Supply shortages appear to be the largest culprit, and CEO Chuck Robbins said during a conference call Wednesday that the company’s disappointing revenue was the result of its inability to secure adequate components to sell its various products. The lockdowns in China were especially damaging, Robbins said.
“These lockdowns resulted in an even more severe shortage of certain critical components. This, in turn, prevented us from shipping products to customers at the levels we originally anticipated heading into Q3,” Robbins said.
Cisco, which makes networking products that include semiconductors, has struggled for over a year as the chip shortage drags on and enterprises continue to move their applications out of their own data centers and into major cloud computing providers, which tend to design and build their own networking equipment. But CFO Scott Herren said the company is trying to figure out ways around the component supply issues.

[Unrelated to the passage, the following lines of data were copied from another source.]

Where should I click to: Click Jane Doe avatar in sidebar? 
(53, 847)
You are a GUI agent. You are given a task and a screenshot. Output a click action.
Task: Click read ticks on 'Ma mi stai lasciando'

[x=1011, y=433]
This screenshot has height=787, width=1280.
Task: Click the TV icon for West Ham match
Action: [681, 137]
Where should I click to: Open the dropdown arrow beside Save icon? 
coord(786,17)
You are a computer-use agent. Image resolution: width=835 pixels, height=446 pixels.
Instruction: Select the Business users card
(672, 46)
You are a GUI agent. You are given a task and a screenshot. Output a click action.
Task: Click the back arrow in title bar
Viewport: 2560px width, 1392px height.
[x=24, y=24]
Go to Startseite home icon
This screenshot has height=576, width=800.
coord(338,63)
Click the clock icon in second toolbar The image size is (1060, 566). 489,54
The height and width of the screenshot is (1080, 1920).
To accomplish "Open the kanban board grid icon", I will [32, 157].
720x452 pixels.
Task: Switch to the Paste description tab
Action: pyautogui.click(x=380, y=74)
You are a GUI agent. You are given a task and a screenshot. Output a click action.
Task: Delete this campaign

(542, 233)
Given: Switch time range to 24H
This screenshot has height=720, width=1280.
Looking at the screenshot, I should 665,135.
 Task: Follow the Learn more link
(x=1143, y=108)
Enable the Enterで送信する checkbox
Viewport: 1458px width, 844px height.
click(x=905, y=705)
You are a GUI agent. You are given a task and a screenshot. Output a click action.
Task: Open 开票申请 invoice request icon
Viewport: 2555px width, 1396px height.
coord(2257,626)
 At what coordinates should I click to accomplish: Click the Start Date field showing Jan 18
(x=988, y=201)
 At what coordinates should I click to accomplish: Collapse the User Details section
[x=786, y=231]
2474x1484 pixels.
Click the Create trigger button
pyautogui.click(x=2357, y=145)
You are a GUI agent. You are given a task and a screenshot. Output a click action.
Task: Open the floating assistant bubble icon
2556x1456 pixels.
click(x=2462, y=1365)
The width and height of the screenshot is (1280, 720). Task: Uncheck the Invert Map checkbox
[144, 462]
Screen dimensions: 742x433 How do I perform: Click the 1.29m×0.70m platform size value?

"To give a sense of scale of the shortages, we currently see constraints in Q4 on roughly 350 critical components out of a total of 41,000 unique component part numbers. Our supply chain team is aggressively pursuing multiple options to close those shortages,” Herren said.
The Russian invasion of Ukraine damaged revenue by roughly $200 million, according to the company. Cisco said it had announced it stopped doing business in Russia and Belarus, and that those two countries plus Ukraine historically accounted for about 1% of the company’s revenue.The news was a surprise to Wall Street, and well below analyst expectations, CNBC reported. Cisco said it now expects its fourth-quarter revenue to decline between 1% to 5.5%, when analysts had expected growth of 6%. Shares plunged as much as 21% in after-hours trading.